Once the model has calculated all the energy flows for each hour over the course of the year, I calculate a set of key properties of the system behavior. These results are shown in the table below. These are the characteristics I’ll be interested in as the system parameters described above are varied (though I may modify this set).

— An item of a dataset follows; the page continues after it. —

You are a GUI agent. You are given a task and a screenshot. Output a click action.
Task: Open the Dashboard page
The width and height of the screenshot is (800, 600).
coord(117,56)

**’% Peak Demand Battery’**: Percent of the total peak demand over the year served from the battery**’% Peak kWh Shaved’**: Percent of the total demand during peak hours removed from the grid**’% Purchased During Off-Peak’**: Percent of annual electricity purchased during off-peak hours**’% Purchased During Peak’**: Percent of annual electricity purchased during peak hours**‘Annual System Eff’**: Total annual demand divided by total annual electricity purchased**‘Annual Var Cost’**: Annual electricity cost**‘Hours Battery Depleted’**: Number of hours in the year that battery is drained to maximum depth of discharge**‘Hours Battery Full’**: Number of hours in the year that battery is fully charged**‘Hours on Battery Only’**: Number of hours in the year that demand is served by battery alone**‘Initial Cost’**: Initial system cost (inverter + batteries)**‘Peak kWh Shaved’**: Total electricity during peak hours removed from the grid**‘Total kWh Purchased’**: Total annual electricity purchased

Below are some initial values from the simulation with a storage size of 9 kWh.

```
{ '% Peak Demand Battery': 0.62841144933029902,
'% Peak kWh Shaved': 0.54435814423603923,
'% Purchased During Off-Peak': 0.90852312473716113,
'% Purchased During Peak': 0.091476875262838833,
'Annual System Eff': 0.93101271339465896,
'Annual Var Cost': 572.33,
'Hours Battery Depleted': 1087,
'Hours Battery Full': 1863,
'Hours on Battery Only': 1169,
'Initial Cost': 3500.0,
'Peak kWh Shaved': 979.38848750000284,
'Total kWh Purchased': 8961.5382045414281 }
```

For these initial values, what stood out to me was that I removed 54% of the residence’s annual peak demand from the grid (this is the ‘% Peak kWh Shaved’). This is the reason utilities might want to think about incentivizing residential customers to purchase grid-tied battery systems such as this (beyond just the time-of-use-pricing incentive itself). I should say that the current model is agnostic to exactly which peak hours load is being shaved from - it just uses the battery first until it’s depleted and then switches to grid during peak hours. Utilities would want to be a bit more sensitive to this, since their peak time-of-use currently starts at 10am weekdays in the summer but the actual “peak” won’t hit until around 4pm. In the current model I’ve created, the battery is used up first so I wouldn’t be shaving peak load at 4pm. This could be addressed with some logic that is a bit more clever than what I’ve currently got.